Sunday, October 26, 2008

What has China done to boost their economy?

China's September GDP rose at 9% compared to a year ago. This is the first time in 5 years GDP had single-digit gain. That is not surprised given the Olympics Games had cooled government driven investment and the world economy was battered hard. The question is what China has decided to do with their skidding economy and the global one.

It is openly discussed GDP in 2009 would be around 8%, continuing the downtrend from 2008. The government won't allow it to go under 8%. Tracing back to the root is that the housing market, which has already lost 20%, and stock market, which had already vanished 70% from its peak, are two main focal points in the policies.
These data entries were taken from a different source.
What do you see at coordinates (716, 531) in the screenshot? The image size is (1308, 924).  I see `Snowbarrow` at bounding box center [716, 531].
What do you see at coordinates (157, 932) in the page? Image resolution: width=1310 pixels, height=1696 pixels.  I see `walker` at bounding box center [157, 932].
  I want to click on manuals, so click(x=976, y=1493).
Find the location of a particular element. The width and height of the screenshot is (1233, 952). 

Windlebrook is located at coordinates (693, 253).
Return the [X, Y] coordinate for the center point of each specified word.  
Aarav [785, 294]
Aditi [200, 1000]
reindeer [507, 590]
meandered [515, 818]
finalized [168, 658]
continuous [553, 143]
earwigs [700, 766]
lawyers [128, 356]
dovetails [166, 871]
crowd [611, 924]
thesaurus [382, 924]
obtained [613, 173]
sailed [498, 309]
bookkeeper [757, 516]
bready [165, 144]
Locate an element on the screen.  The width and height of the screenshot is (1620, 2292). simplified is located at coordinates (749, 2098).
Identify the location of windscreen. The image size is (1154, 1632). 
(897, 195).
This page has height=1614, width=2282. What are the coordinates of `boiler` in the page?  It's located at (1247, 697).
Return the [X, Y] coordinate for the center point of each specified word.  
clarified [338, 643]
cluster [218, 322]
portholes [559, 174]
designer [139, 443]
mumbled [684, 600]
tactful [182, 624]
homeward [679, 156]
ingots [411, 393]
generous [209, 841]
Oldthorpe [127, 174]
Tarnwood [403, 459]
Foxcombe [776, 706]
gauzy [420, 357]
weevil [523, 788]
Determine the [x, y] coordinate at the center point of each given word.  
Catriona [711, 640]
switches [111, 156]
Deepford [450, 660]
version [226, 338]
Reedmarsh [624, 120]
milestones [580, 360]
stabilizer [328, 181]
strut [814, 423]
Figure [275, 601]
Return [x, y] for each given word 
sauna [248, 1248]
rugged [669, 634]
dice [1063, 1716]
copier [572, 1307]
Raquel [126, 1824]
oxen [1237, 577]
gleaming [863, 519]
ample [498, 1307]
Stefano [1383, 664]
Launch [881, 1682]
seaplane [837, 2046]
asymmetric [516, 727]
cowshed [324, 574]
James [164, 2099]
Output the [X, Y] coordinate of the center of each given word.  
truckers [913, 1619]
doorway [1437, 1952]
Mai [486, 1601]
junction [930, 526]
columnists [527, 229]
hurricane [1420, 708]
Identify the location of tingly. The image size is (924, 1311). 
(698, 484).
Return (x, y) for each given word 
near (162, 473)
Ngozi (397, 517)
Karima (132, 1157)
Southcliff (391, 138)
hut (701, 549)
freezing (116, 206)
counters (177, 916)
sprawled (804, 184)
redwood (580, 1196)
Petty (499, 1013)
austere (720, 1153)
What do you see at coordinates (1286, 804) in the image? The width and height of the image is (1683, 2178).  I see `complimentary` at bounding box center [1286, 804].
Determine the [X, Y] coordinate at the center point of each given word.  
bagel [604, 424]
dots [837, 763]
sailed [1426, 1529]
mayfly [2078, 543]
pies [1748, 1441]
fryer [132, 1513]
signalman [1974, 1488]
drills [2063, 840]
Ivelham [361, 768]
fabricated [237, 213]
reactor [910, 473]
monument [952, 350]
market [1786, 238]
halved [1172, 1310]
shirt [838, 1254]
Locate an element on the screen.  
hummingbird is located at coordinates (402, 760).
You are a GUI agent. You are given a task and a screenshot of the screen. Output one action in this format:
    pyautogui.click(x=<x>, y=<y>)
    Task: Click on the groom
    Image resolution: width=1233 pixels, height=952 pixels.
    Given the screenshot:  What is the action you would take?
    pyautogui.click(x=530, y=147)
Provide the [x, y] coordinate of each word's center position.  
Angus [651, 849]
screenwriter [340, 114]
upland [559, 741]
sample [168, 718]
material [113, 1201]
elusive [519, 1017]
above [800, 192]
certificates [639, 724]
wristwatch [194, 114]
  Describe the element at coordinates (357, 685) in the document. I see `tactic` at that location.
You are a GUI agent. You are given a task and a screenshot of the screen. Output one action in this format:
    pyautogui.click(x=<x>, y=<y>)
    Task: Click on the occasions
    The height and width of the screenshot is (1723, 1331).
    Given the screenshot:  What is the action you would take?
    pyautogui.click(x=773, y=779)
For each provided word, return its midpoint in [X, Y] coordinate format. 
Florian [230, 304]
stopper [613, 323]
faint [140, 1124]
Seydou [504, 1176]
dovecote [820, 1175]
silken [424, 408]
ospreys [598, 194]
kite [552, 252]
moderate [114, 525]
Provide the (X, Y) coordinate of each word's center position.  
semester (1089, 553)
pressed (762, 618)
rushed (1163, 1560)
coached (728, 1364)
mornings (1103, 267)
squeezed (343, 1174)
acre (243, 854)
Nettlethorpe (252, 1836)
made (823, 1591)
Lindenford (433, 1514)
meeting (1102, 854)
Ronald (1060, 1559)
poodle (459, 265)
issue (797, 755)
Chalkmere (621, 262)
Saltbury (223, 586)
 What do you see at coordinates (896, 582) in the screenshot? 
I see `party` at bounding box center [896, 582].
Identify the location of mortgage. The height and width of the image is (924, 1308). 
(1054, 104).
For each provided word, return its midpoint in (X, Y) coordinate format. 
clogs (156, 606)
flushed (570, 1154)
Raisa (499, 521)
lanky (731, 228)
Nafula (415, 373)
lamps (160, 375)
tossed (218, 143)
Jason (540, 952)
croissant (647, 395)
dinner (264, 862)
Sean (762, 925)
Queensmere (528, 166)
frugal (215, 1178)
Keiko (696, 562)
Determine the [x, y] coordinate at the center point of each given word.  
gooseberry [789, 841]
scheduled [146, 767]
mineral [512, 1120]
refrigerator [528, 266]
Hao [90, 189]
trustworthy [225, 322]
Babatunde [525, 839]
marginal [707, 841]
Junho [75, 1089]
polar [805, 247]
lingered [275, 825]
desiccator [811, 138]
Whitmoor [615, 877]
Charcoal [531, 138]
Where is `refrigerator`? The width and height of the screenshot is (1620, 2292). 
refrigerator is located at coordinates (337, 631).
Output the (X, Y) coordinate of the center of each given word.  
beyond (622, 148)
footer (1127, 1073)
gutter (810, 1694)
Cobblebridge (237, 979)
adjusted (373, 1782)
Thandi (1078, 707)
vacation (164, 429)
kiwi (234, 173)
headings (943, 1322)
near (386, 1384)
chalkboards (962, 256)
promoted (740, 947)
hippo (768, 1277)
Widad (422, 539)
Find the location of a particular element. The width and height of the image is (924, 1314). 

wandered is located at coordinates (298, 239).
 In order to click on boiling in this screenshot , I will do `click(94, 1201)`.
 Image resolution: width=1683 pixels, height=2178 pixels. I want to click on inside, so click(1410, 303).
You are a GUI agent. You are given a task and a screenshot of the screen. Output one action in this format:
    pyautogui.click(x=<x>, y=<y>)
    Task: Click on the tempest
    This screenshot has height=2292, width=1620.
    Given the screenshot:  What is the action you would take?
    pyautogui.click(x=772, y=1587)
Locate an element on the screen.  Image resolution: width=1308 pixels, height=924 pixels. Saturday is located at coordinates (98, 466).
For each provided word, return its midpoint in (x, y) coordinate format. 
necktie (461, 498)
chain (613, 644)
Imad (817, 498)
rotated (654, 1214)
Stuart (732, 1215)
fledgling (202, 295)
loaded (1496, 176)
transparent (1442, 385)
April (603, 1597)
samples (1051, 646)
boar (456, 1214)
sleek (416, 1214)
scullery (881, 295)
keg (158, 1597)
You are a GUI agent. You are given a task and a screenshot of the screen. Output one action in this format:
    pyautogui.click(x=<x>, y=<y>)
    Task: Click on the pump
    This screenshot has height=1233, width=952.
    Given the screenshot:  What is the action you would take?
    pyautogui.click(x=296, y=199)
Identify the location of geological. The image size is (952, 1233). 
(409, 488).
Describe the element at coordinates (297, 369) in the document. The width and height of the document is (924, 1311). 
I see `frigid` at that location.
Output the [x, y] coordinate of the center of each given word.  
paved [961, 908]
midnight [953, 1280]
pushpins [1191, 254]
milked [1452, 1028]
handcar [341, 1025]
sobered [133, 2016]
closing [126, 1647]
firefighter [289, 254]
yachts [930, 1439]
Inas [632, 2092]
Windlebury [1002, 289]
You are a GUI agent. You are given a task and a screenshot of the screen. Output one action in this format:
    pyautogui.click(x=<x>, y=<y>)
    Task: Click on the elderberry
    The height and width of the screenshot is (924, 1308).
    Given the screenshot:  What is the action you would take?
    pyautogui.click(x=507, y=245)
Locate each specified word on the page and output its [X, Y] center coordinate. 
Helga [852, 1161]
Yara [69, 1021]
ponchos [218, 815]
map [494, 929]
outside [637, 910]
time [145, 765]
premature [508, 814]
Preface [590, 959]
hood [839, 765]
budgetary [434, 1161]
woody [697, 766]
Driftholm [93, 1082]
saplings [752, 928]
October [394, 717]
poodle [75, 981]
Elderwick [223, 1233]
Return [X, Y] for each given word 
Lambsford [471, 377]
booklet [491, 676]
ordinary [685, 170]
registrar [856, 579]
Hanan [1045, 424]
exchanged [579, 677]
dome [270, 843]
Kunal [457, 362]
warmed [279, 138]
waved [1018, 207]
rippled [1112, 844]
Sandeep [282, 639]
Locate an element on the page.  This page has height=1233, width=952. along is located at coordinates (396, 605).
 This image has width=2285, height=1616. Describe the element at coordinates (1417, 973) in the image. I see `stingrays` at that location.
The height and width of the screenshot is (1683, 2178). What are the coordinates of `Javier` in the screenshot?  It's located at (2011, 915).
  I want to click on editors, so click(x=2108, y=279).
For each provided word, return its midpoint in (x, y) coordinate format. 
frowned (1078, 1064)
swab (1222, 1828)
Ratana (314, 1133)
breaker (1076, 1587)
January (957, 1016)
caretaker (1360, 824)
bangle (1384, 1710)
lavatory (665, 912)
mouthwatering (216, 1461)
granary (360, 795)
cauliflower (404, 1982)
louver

First, new housing policies have limited positive effect. Central and local governments are shy of talking about housing price slump and its aftermath in overall economy. Unstability and unemployment would be two direct consequences. Thus, China lowered the standard mortgage rate to 20% from about 45%. New policies also encourage second-home owners. These are right policy given that the sluggish market and dropping prices. Comparing the policies to cool off the red-hot RE market just at the beginning of the year, it seems very inconsisent in policy making. Even with these helps, price droppings are inevitable because the export driven chinese economy will face severe challenge in the coming year. Many people decide wait-and-see. It is not wise to increase debt level when the future is uncertain. Thus, the reason hope from the housing market is that it can remain a lower level of transaction while dropping price. Certainly this situation will contribute a rising unemployment rate. But it is much better to sink the whole industry.

Another side of the problem new policies need to address is that drive developers lower their price. This sounds funny but very true: as price drops, developers become more reluctant to sell at lower price. Consequently, the market becomes less liquidated. If nothing is done, many smaller developers have to file bankruptcy or merge with large ones with depressed price, which would sink the whole industry. This part is harder to solve. Convention thinking is that let the goverment be the ultimate absorber. It maybe possible but just it is not a right time to propose this because many other industries need government help.

Secondly, no aggressive policy will be released to spur the cooled stock market. Maybe it is still fresh memory about the record run stock market that took much governing authority to cool it down, the policies towards stock market are more timid. It is not good enough to spur it, even back to 50% of the peak. Such uptick would easily drive up RMB due to the worsening global economy. On the other hand, the authority attempt a short-selling testing in a small scale. This is apparently to prevent future bubbles. Rifts between growing security market and governing boides would be still widening in the short term. However, compared to the housing market, the security industry seems to be put in the passenger seat.

Overall, we shouldn't hold too much hope for a strong rebound before the housing market stablizes. It is also not reasonable to think the stock market would have another 50% drop. Thus, a sluggish market is more possible over a time window of 1 year. Thus, the netry is quite long and no rush at all.

Sunday, October 12, 2008

Assorted News

WFC recorded a noncash charge in Q3 from its total $480M Fannie and Freddie perferred stocks. The securities are trading at 5% to 10% par value.

During these credit crunch time, not only are institutions having fire sells, their brain power is also draining to other less established firms. These firms are supported by private equity investors. Likely, private equity firms extend their antes even to oil companies. They are looking for executives with 20-30 years experiences. The attraction for these executives out of large brands is that they can more focus on oil business (searching and new technology) rather than daily management and processes. This is welcome among entreprenuer type executives. This trend probably will spread to other fields regardless of motivations such as the credit crunch.

One of the key problems in credit crisis is the floating-rate notes, the securities used among banks to borrow money. Floating-rate notes had $95B mature in 09/2008. It is reported at least $787B has to be paid off by the end of 2009. That's about 43% more than they had to redeem in the previous 16 months. It is anticipated many smaller banks would have hard time to pay their shares off. FDIC provided a list of problem banks. For bigger banks and organizations, they are reportedly prepared to this big bill ahead of time. GE financial and WFC had prepared enough amount. In Europe, in the last 4 months of 2008, every month between 15B to 20B Euro will be redeemed. This is another reason of the current screeching European credit market.